The newly discovered defense evasion tool, AuKill, has been utilized in at least three ransomware attacks since the start of the year, including a Medusa Locker ransomware attack in January and February and a LockBit ransomware attack in February. Researchers with Sophos found six different versions of AuKill dating back to last year.
“Disabling EDR clients using drivers, whether they are legitimate and abused for malicious purposes (BYOVD), or signed by a stolen/leaked certificate, continues to be popular among adversaries who want to disable defense mechanisms,” said Andreas Klopsch, threat researcher with Sophos, in an analysis this week.
Drivers can access critical security components in kernel memory, so as a security measure Windows uses a process called Driver Signature Enforcement to ensure that only signed drivers can load onto user systems. Attackers have used various methods to bypass this protection, including leveraging malicious drivers signed by a previously stolen certificate, or drivers that are legitimate - created by and signed by Microsoft - but out of date.

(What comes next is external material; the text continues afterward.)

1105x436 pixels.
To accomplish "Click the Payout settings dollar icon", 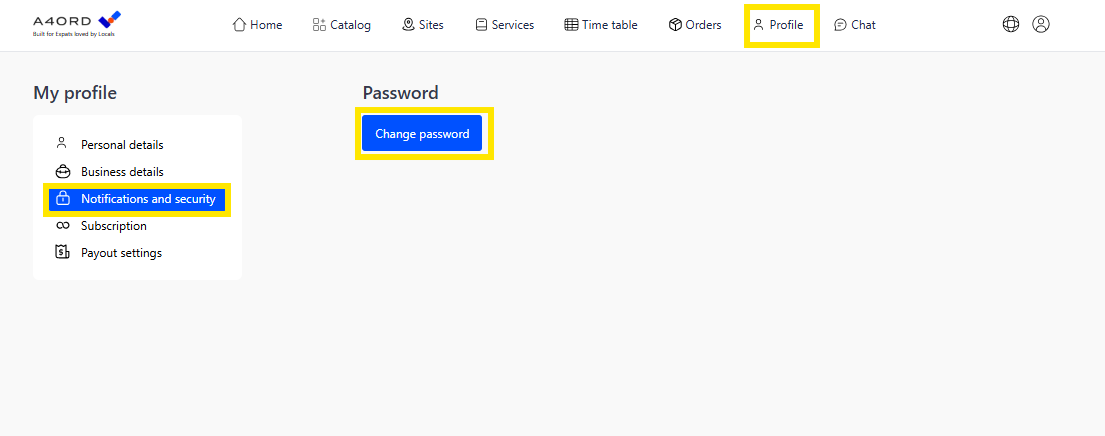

The threat actors utilizing AuKill relied on the latter tactic, using an outdated, exploitable version of Process Explorer. Process Explorer is part of Microsoft’s Windows Sysinternals administration toolset and shows data on what handles or DLLs processes have been loaded. Sophos has informed Microsoft about the incidents leveraging the outdated Process Explorer driver.
“AuKill drops a driver named PROCEXP.SYS (from the release version 16.32 of process Explorer) into the C:\Windows\System32\drivers path,” said Klopsch. “The legitimate Process Explorer driver is named PROCEXP152.sys, and normally is found in the same location. Both drivers can be present on a machine that has a copy of Process Explorer running. The AuKill installer also drops an executable copy of itself to either the System32 or the TEMP directory, which it runs as a service.”
Notably, the AuKill tool requires existing administrative privileges to work, and researchers said it’s likely that the ransomware actors using the tool previously accessed these privileges, through other means, before launching the malware.
After being executed, AuKill makes sure it has administrative privileges, and if not it attempts to gain SYSTEM privileges by impersonating the “TrustedInstaller.exe” service. AuKill also starts several threads targeting different components to make sure that endpoint detection and response processes stay disabled.
Klopsch said that driver-based attacks against security products are on the rise, with several of these attacks previously abusing vulnerable Process Explorer drivers. Last year, for instance, the Backstab utility was observed using outdated versions of this driver in a LockBit ransomware attack, and in February MalVirt loaders also relied on Process Explorer drivers in malvertising attacks.
“Last year, the security community reported about multiple incidents, where drivers have been weaponized for malicious purposes,” said Klopsch. “The discovery of such a tool confirms our assumption that adversaries continue to weaponize drivers, and we expect even more development in this area [in] the upcoming months.”